▸ **What to produce**:
Set down every entry exactly as given. Pictures are to be left out.

▸ **Dataset content**:

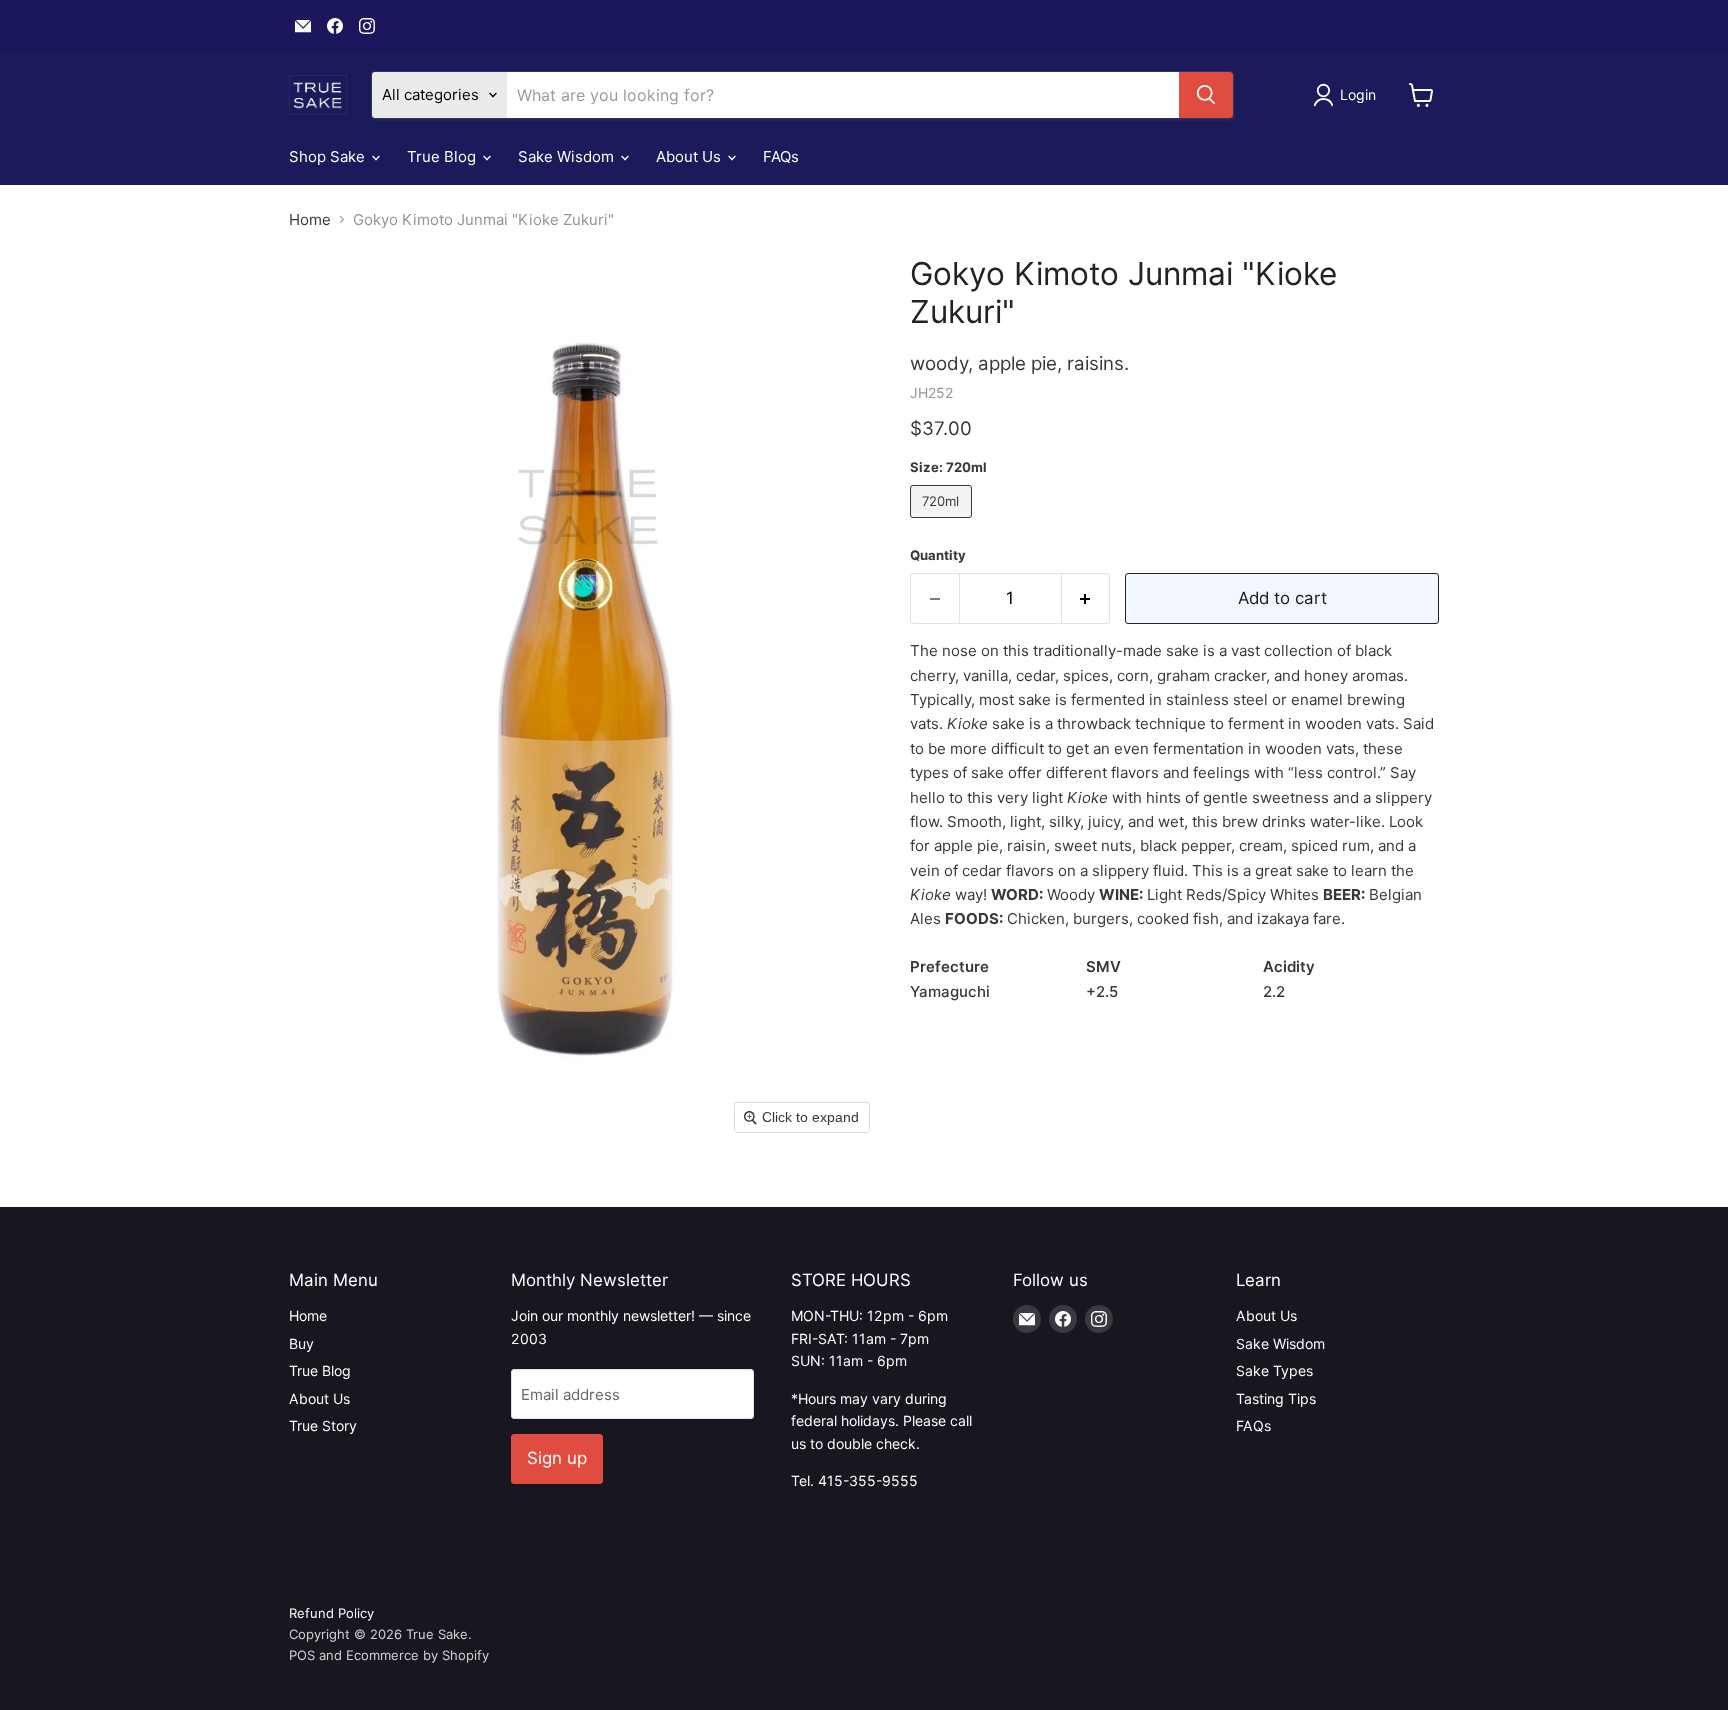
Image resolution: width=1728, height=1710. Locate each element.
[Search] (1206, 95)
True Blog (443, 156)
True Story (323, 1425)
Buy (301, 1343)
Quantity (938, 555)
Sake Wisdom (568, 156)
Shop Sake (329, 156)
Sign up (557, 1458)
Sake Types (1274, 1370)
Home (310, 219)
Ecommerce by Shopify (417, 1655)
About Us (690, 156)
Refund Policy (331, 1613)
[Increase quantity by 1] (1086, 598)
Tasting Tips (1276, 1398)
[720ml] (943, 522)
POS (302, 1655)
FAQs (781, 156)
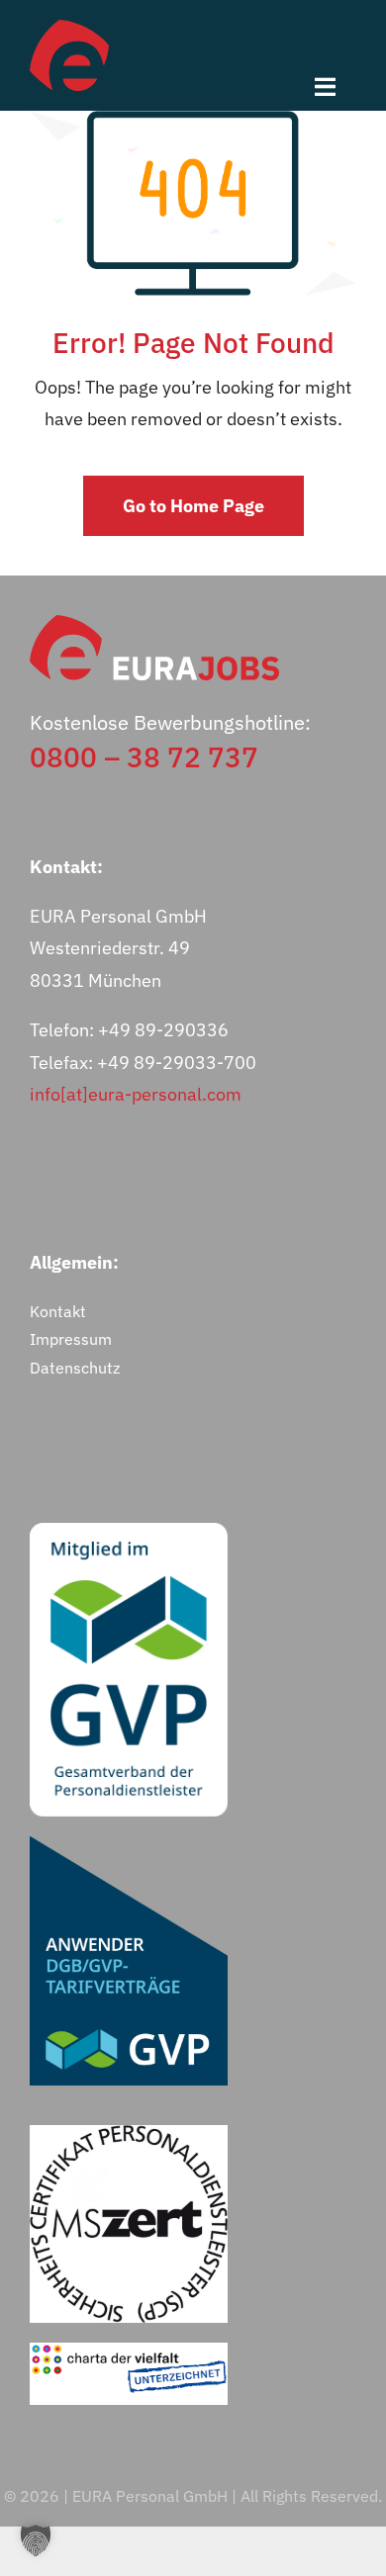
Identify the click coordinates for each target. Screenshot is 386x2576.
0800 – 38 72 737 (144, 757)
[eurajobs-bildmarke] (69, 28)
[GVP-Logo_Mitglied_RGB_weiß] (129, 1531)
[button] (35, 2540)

▸ **Reply**:
Image resolution: width=1728, height=1710. Locate each element.
[Search] (1206, 95)
True Blog (443, 156)
True Story (323, 1425)
Buy (301, 1343)
Quantity (938, 555)
Sake Wisdom (568, 156)
Shop Sake (329, 156)
Sign up (557, 1458)
Sake Types (1274, 1370)
Home (310, 219)
Ecommerce by Shopify (417, 1655)
About Us (690, 156)
Refund Policy (331, 1613)
[Increase quantity by 1] (1086, 598)
Tasting Tips (1276, 1398)
[720ml] (943, 522)
POS (302, 1655)
FAQs (781, 156)
Identify the click coordinates for each target. Screenshot is 386x2576.
0800 – 38 72 737 (144, 757)
[eurajobs-bildmarke] (69, 28)
[GVP-Logo_Mitglied_RGB_weiß] (129, 1531)
[button] (35, 2540)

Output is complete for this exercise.